Изменить стиль страницы

Хуже парикмахерской операции был обед у старого сарта, с которым отец вел какие–то дела. На этом обильном и чинном обеде мне пришлось впервые руками есть невероятно жирный, приторно–слащавый плов с большими кусками вонючего, курдючного сала. Впрочем, не могу жаловаться, так как за перенесенные за обедом муки я был вознагражден подаренным мне шелковым халатом и тюбетейкою, которые впоследствии имели большей успех на маскараде в доме Маргариты Кирилловны Морозовой.

Уже по дороге в Коканд, стоя у открытого окна спального вагона и с удивлением смотря на молящихся восходящему солнцу сартов в белых халатах, с воздетыми к небу руками, на нагруженные пестрою кладью арбы, на очаровательных серых осликов у белой станционной стены, на вытянувшихся в караванную цепь верблюдов, мерно колыхавших вдали свои трудовые горбы, я чувствовал, до чего необъятна Россия, до чего разнообразна и живописна она и до чего мы ее в сущности мало знаем. За время почти что месячного пребывания в Туркестане моя зачарованность отнюдь не колониально–чужеродной, а какой–то своей, почвенной экзотикой России еще усилилась во мне.

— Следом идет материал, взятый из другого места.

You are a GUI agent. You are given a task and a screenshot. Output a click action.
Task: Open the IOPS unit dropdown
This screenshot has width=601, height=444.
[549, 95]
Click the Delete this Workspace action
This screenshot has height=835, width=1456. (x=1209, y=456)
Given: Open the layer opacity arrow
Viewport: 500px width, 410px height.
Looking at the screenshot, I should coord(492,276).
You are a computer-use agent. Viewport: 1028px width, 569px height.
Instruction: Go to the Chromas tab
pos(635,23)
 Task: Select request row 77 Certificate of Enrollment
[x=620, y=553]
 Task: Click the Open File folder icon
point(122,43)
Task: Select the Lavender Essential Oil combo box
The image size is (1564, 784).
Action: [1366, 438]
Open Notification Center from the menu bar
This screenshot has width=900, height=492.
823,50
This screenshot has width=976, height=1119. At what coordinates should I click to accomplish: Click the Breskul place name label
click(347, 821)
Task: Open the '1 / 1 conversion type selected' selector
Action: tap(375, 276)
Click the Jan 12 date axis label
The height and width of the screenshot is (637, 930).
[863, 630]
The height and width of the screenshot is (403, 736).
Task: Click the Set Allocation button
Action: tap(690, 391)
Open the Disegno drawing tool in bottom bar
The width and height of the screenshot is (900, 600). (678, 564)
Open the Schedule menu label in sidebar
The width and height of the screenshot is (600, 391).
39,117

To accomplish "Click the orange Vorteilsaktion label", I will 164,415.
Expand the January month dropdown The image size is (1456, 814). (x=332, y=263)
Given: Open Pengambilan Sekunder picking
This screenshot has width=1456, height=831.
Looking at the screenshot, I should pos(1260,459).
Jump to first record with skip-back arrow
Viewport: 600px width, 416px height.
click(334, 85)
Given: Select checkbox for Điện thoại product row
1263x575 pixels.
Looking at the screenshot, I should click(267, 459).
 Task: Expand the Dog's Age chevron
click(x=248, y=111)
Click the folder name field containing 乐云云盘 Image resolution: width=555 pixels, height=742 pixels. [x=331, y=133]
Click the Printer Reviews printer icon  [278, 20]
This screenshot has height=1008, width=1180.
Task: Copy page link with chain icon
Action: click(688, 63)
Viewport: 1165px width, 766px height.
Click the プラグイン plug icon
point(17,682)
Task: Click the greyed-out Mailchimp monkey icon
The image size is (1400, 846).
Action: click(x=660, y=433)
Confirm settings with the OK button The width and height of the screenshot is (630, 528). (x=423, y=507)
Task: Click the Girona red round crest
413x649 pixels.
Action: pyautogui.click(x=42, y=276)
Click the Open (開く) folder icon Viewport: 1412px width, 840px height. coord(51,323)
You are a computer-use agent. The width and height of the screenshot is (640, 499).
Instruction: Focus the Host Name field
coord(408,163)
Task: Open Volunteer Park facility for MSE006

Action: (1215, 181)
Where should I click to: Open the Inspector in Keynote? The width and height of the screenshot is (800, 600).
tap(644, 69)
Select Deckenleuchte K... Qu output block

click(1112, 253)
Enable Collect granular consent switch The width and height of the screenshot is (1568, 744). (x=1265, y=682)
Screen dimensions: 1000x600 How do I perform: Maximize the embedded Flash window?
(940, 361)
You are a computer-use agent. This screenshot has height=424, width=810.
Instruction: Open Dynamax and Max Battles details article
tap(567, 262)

Хотя я на Кавказе и не читал лекций, но, рассказывая о своих разъездах по России, никак не могу умолчать о нем, так как он произвел на меня очень сильное впечатление, гораздо большее, чем Швейцария. В Швейцарии, трудолюбиво возделанной умными человеческими руками, прорезанной по всем направлениям железными и шоссейными дорогами, пронизанной туннелями и тесно застроенной городами, деревнями, отдельными крестьянскими дворами, главным же образом, назойливыми гигантскими отелями, в которых «роскошные виды на вечные снега» расценивают как «comfort moderne» и повышают цены на комнаты, давно уже не чувствуется того Божьего Слова, о котором говорится в книге Бытия. Кавказ же в дикости своей природы, в первобытности своего населения еще таит живые следы Его созидающей мощи. Эта первозданность чувствуется и в его аулах — не то гнездах, не то норах — и в исполненных гордости и дикости орлиных взорах горцев, медленно пробирающихся на своих сухих, горячих скакунах по каменистым тропам родных ущелий.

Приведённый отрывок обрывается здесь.